To write to files with the Extensible Common Data Adapter, you set up an adapter instance through SQL. To write to files with the Extensible Common Data agent, you launch the agent from its directory at the command line, using the --output flag.

All adapter or agent implementations involve configuring options. For adapters, you configure and launch the adapter in SQL, using either server or foreign stream/table options. For agents, you configure such options using a properties file and launch the agent at the command line. Many of the options for the ECD adapter and agent are common to all I/O systems. The CREATE FOREIGN STREAM topic in the Streaming SQL Reference Guide has a complete list of options for the ECD adapter.

Option for Constructing the Output File Name

The following options are valid for all formats.

Option

Meaning

FILENAME_PREFIX

Prefix to be added to the file name.

FILENAME_DATE_FORMAT

Date format, if any, to be included in the file name.

5_2_indicator

Version 5.3 removes this feature and substitutes FILENAME_FORMAT as described below.

FILENAME_SUFFIX

Suffix to be added to the file name.

 

5_2_indicator

Version 5.3 Options

Option

Meaning

FILENAME_PREFIX

Prefix to be added to the file name.

<columnName>_FORMAT

If indicated, TIMESTAMP/DATE/TIME values are formatted using the specification described at:      

https://docs.oracle.com/javase/8/docs/api/java/util/Formatter.html. Brief summary of specification follows:

H

Two digit hour for 24-hour clock (use a leading zero when needed).

I

Two digit hour for 12-hour clock (use a leading zero when needed).

M

Two digit minute within hour (use a leading zero when needed).

S

Two digit second within minute (use a leading zero when needed, and use "60" is for leap seconds).

L

Three digit millisecond within second formatted (use leading zeroes when needed).

N

Nine digit nanosecond within second (use leading zeroes when needed).

s

Seconds since 1 January 1970 00:00:00 UTC. That is, Long.MIN_VALUE/1000 to Long.MAX_VALUE/1000.

Q

Milliseconds since 1 January 1970 00:00:00 UTC. That is, Long.MIN_VALUE to Long.MAX_VALUE.

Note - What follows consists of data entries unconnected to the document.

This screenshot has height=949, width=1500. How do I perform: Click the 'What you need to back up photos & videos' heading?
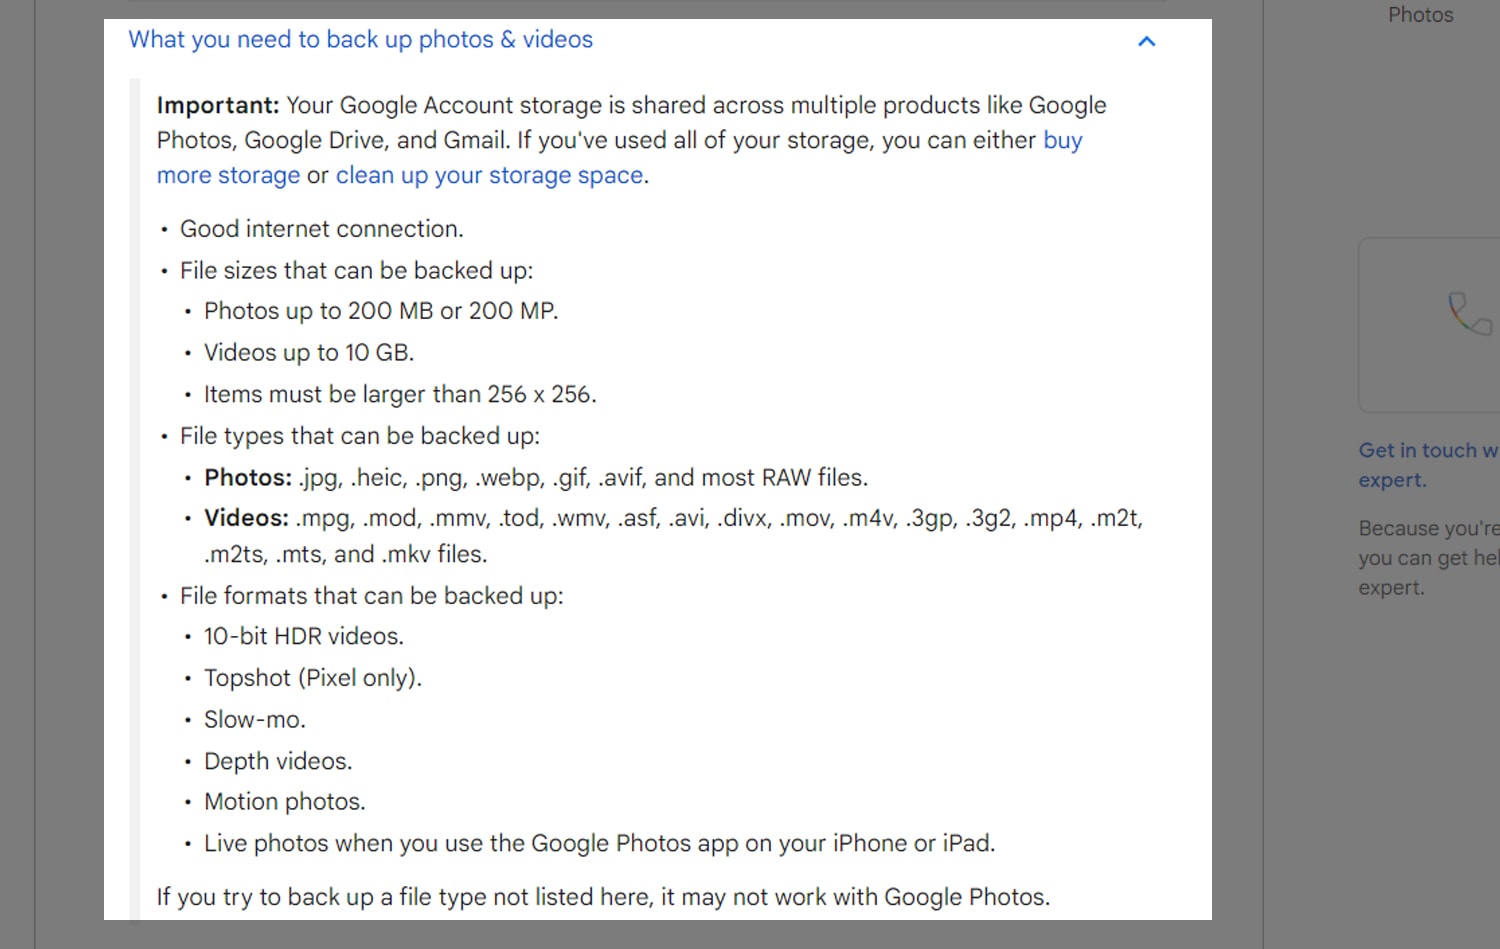click(x=360, y=39)
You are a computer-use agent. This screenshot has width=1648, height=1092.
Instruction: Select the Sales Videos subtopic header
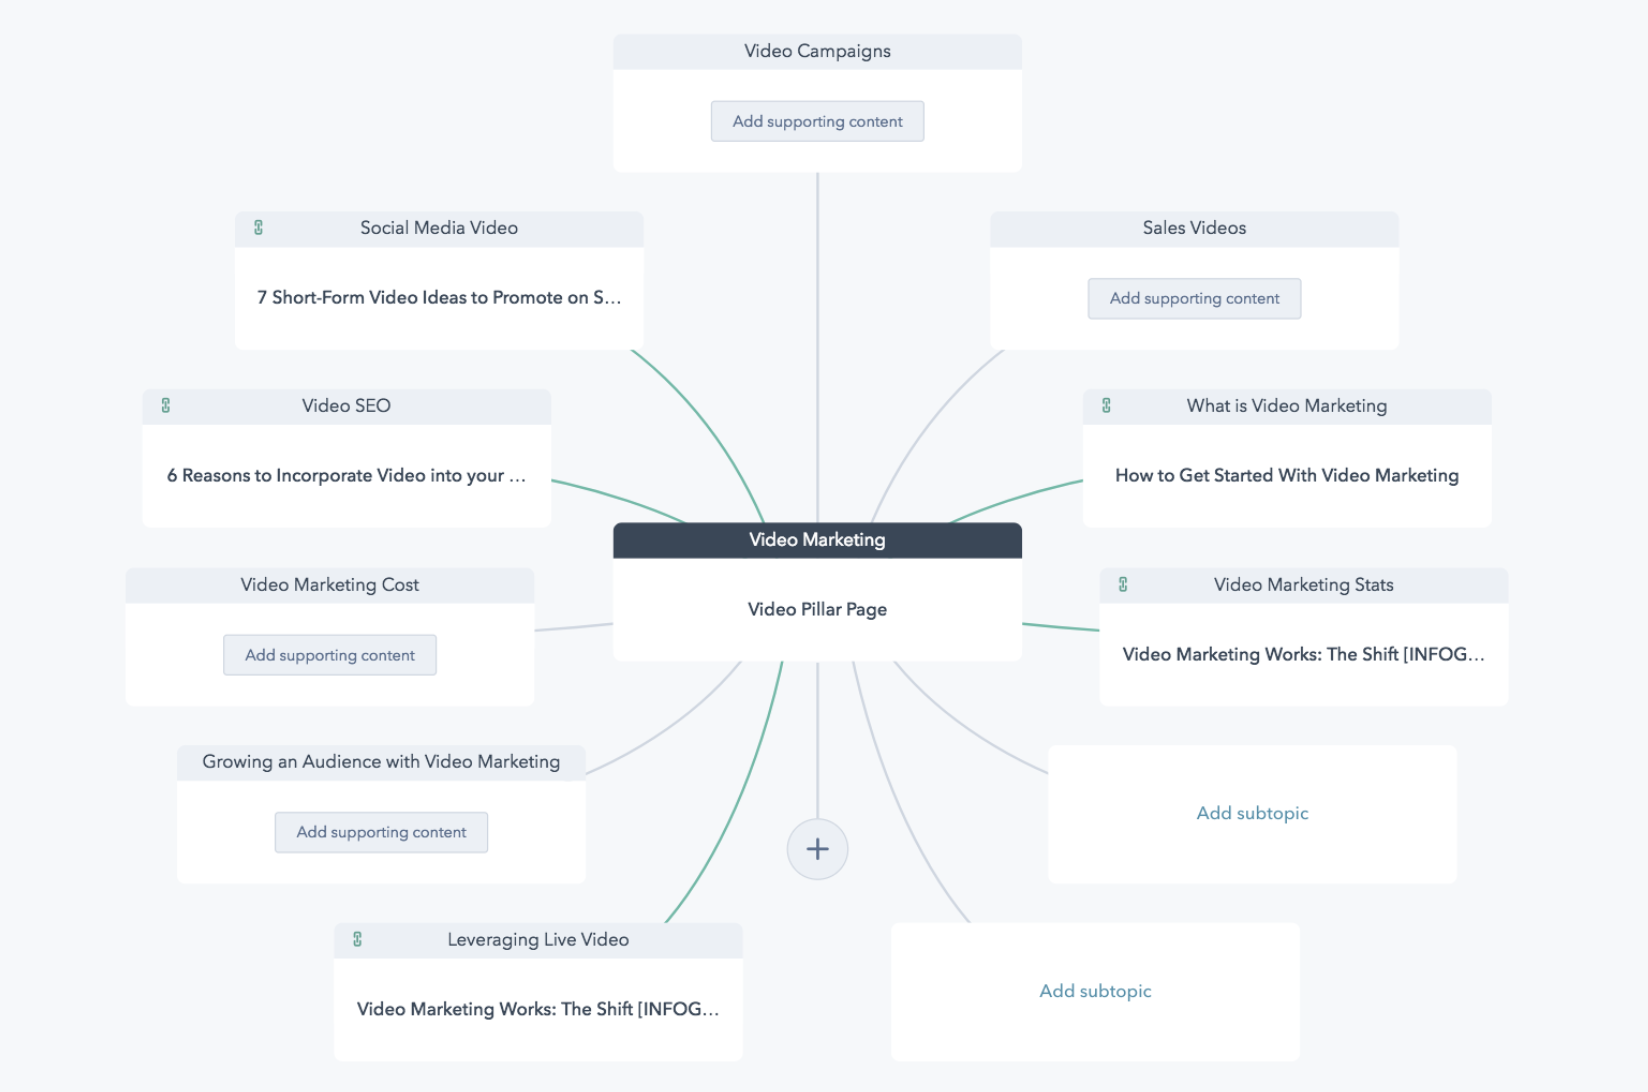tap(1194, 229)
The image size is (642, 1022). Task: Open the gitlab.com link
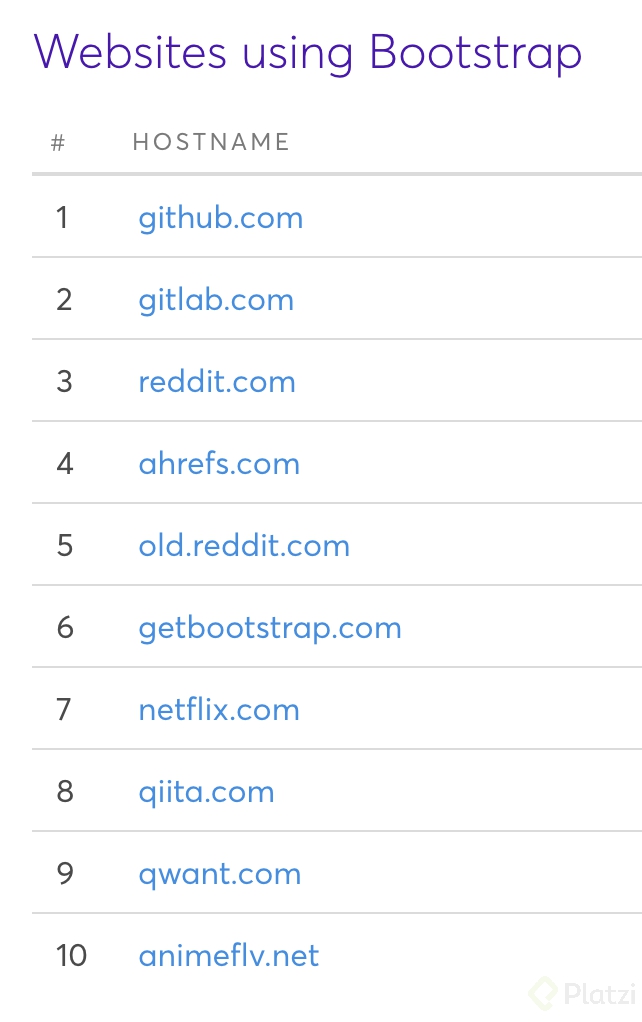click(x=216, y=300)
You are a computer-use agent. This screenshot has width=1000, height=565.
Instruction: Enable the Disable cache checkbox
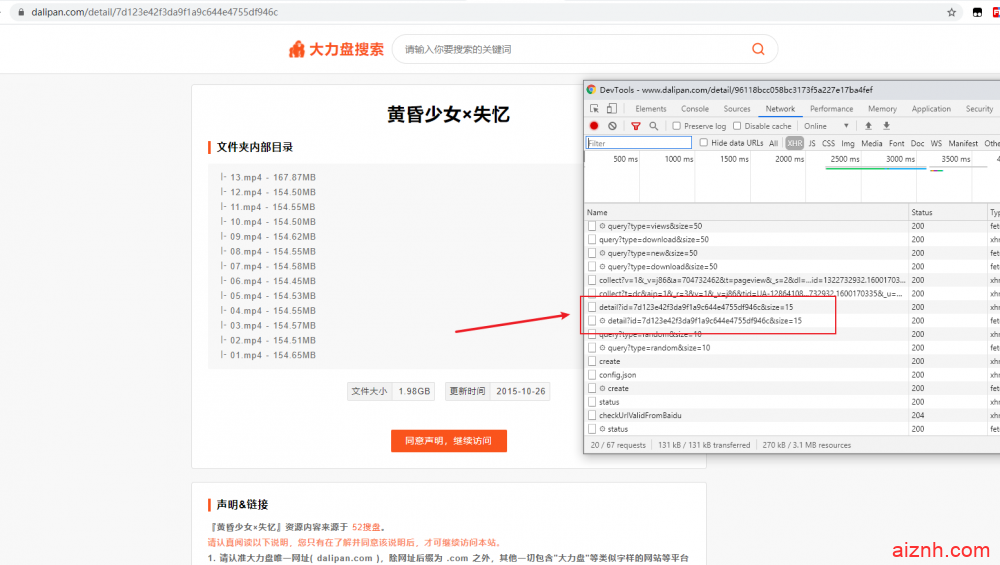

Note: If <columnName>_FORMAT is not specified, then s-Server uses the default format for the data type. The formatter provides optimum performance for default formats. Having said that, if you know that your column matches the default formatting used by java.util.Formatter (see link above), it's best to leave <columnName>_FORMAT false, since the column will still be formatted.

s-Server ignores "<columnName>_FORMAT" for column types other than  TIMESTAMP/DATE/TIME

 

FILENAME_SUFFIX

Suffix to be added to the file name.

Options for Rotating Output Files

You can rotate output files either by specifying a maximum number of bytes or a maximum amount of time since the last file was written.

Option

Meaning

MAX_BYTES_PER_FILE

Maximum bytes before new file is written.

MAX_TIME_DELTA_PER_FILE

Time in milliseconds before new file is written, e.g. 60000 (one minute).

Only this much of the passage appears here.